Yıllardır AKP’ye oy vermiş birisi olarak, Başbakan’ın antidemokratik tavır ve söylemlerinin artık zirve yaptığını düşündüğümden 16 Aralık 2013 itibariyle bir daha oy vermeme kararı almış bir vatandaştım. Ancak gelinen noktada artık her şey öyle açık ortada ki bırakın tekrar oy vererek destek olmayı, elimden geldiğince ulaşabildiğim herkese durumu anlatmaya çalışıyorum ve hep olumlu tepki alıyorum. Ülkemin ve milletimin geleceği için bunu şart görüyorum. (…) İnanın köküne kadar yolsuzluk yapılmış olsun, bu yapıdan daha rahatsız edici gelmiyor.

Bir Müslüman olarak, adaletin tesis edildiği, kimsenin kimseye inancından, düşüncesinden, ırkından, mezhebinden, meşrebinden dolayı tahakküm etmediği, herkesin özgürce yaşadığı, refahın da adil paylaşıldığı bir ülke istiyorum. Şimdi tüm bunların çok büyük tehlike altında olduğunu hissediyorum.”
 
“Ben hukuka bakarım”

 
“Biz bu ülkede boğazından bir tek haram lokma geçmemiş ama iktidar olduğu dönem boyunca bu ülkeye taş üstüne taş koymamış çok yönetici gördük. Bırakın taş koymayı, kendilerinden öncekilerin yaptıklarını da mahvedip gittiler. Öyle olacağına böyle olsun demiyorum, suç işleyen cezasını çeksin ama iktidarı değerlendirirken tek kıstasın yolsuzluk olduğunu düşünmüyorum.
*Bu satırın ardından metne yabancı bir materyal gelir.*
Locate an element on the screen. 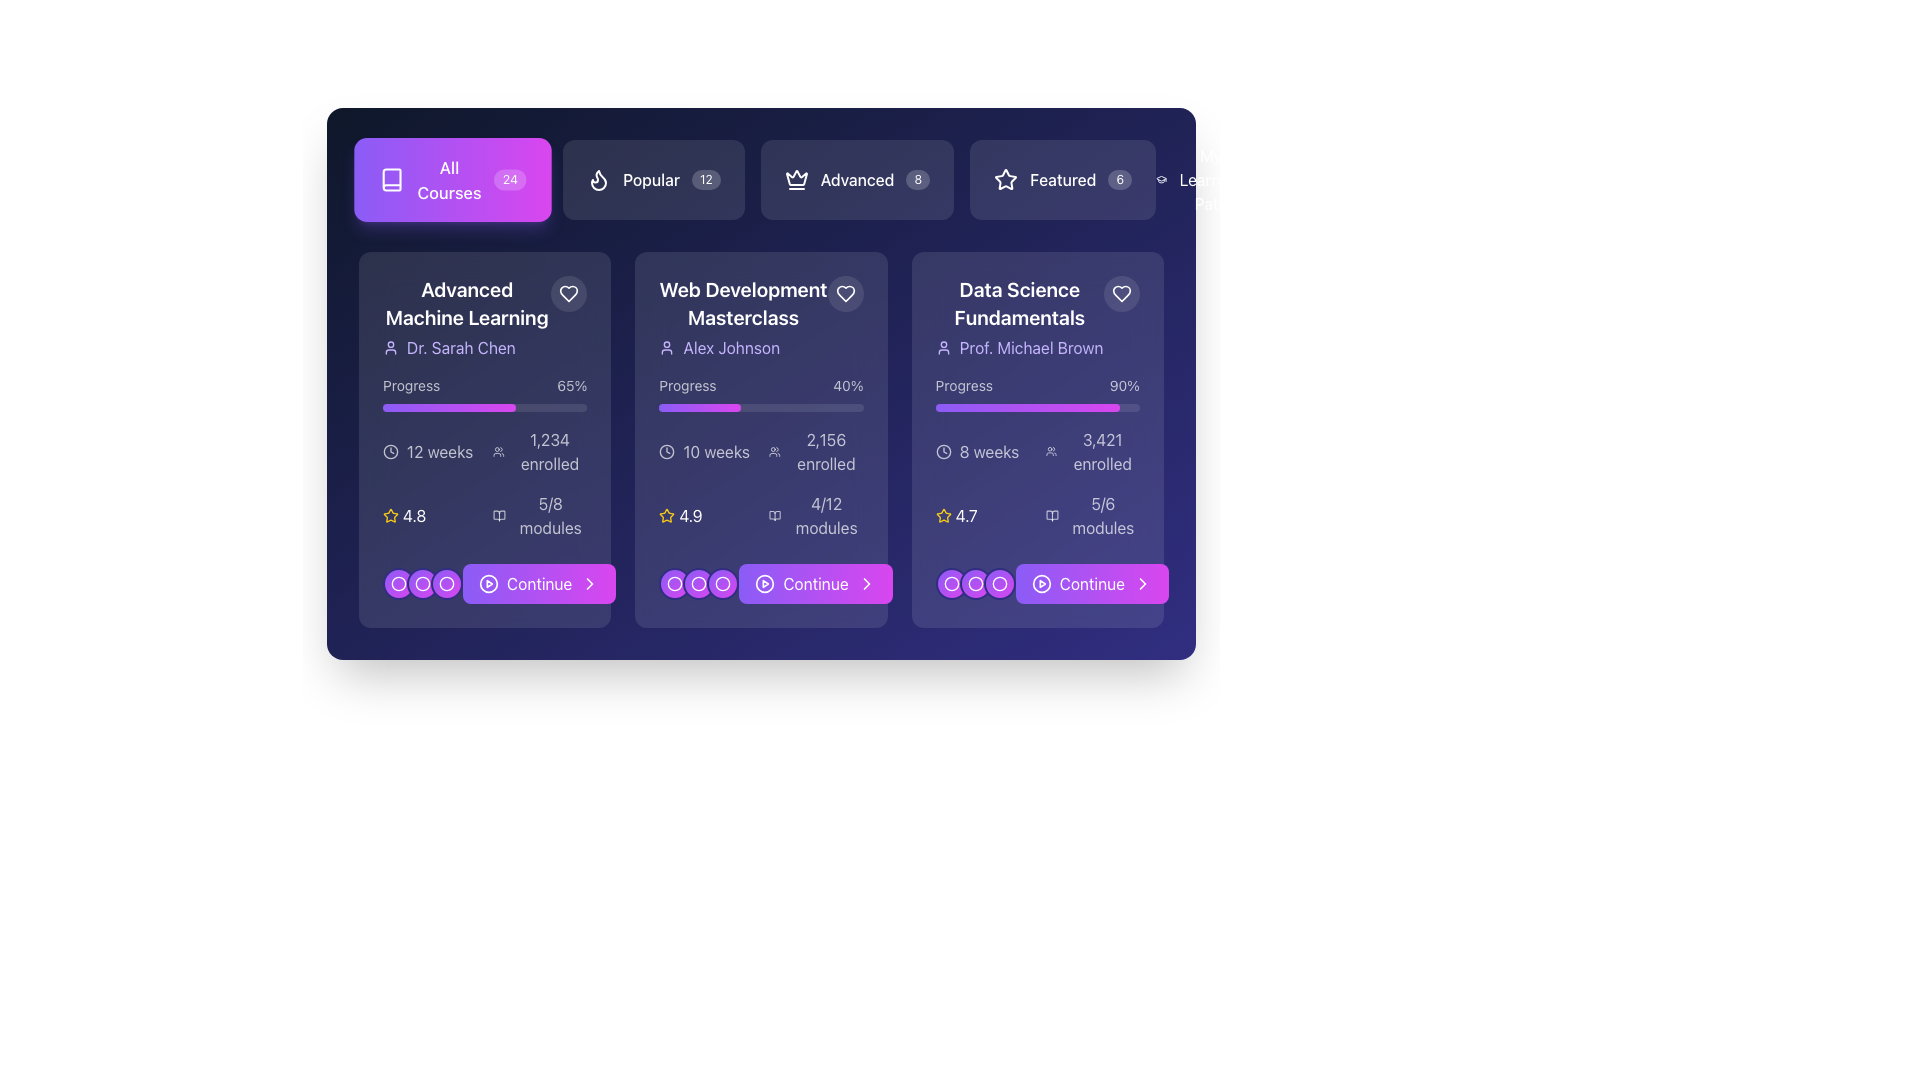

Benim yolsuzluktan daha çok canımı sıkan AK Parti’nin soruşturmaların önünü kesme görüntüsü vermesi, HSYK’yı kontrolüne almak istemesi. Yolsuzluklar cezasını bulur ve zarar da telafi edilir. Ama hukuk zedelenirse kolay kolay telafi edilemez.
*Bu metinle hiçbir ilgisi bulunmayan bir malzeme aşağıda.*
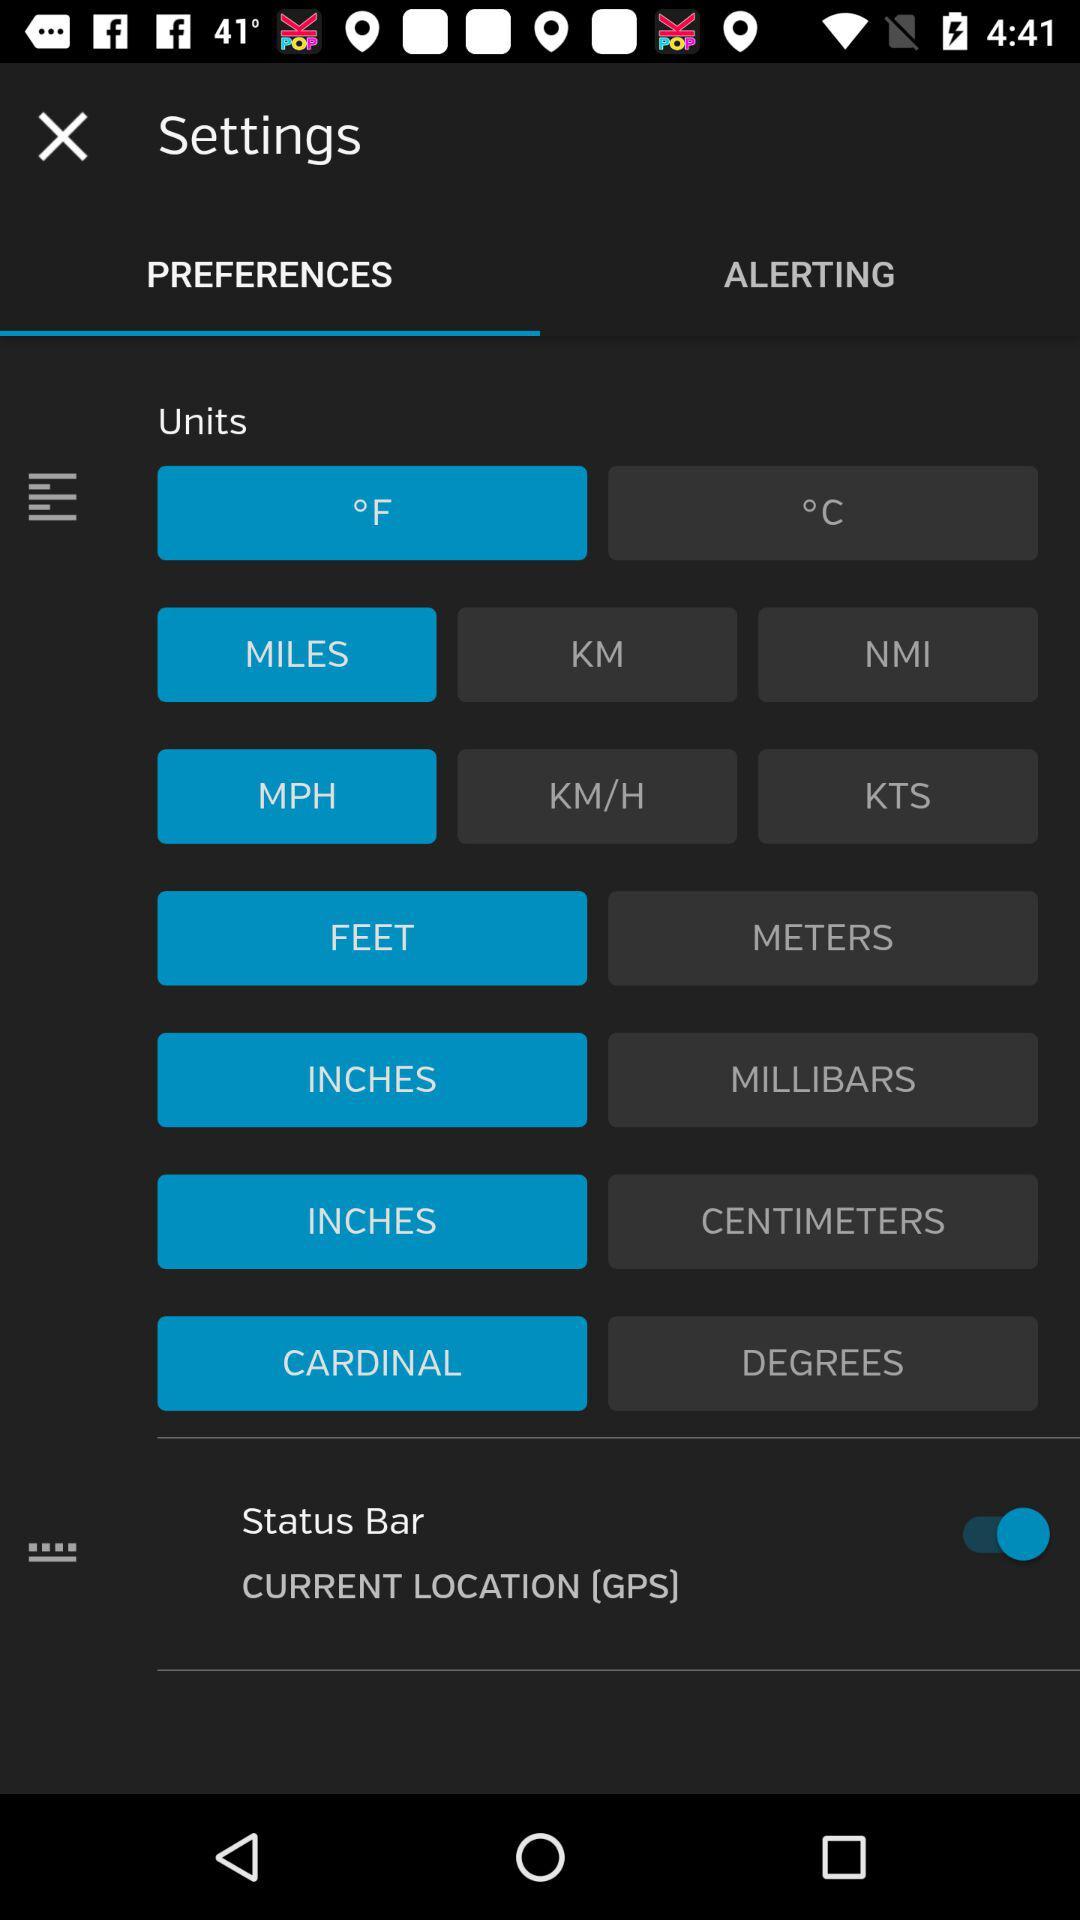 The image size is (1080, 1920). Describe the element at coordinates (823, 1362) in the screenshot. I see `the icon to the right of cardinal icon` at that location.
O yüzden ben AK Parti’yi değerlendirirken buna bakarım.”
 
“Köprüyü geçerken at değiştirilmez”
 
Aklı sadece akçeli işlere yatan, hassasiyetleri “yetim hakkının korunmasıyla” sınırlı vatandaş tipine göre hesap yapanlar” cümleniz önemli. Evet, bizi böyle gören çok kişi var. Bu da vatandaşı küçümsemenin başka türlüsü. Yani, anlayışı kıt, siyasi dalavereleri anlayamaz, sadece kendisine gösterilen para tomarlarını görür, arkasında ne olduğunu merak etmez zannediyorlar. Halbuki biz her şeyi görüyoruz. Ayrıca, AK Parti’nin içindeki çürük elmaları da görüyoruz. Onların o kadar çile çektikten sonra nihayet kavuştuğumuz iktidarı lekelemelerini asla affetmeyeceğiz. Ama köprüyü geçerken at değiştirmek olmaz. Şu kriz bir atlatılsın, her şey konuşulacak, her şeyin hesabı sorulacak, emin olun…”
 
Çifte bahane
 
“Yaşlı değilim ama çok tecrübe biriktirdim, bu ülkeyi de, halkı da iyi tanıdığımı iddia ediyorum. İnsanların olayın iki yönünü de gördüğünden eminim. Ama benim çözemediğim şu: Hükümet soruşturmaları engelliyorsun diye suçlayanlara “Ben bakanlarımı tarafgir oldukları besbelli olan bu savcıların, hakimlerin ellerine teslim edemem” diyor. Ama başka da bir yargı yok ortada. Bu yapı temizleninceye kadar beklenecek mi? O zamana kadar başlayan soruşturmalar ne olacak? Atı alan Üsküdar’ı geçmeyecek mi? Sonuçta şöyle bir manzara çıkıyor ortaya: Malum yapı yolsuzlukları bahane edip hükümeti yıkmaya çalışıyor. Hükümet de, malum yapıyı bahane edip soruşturmaları engelliyor.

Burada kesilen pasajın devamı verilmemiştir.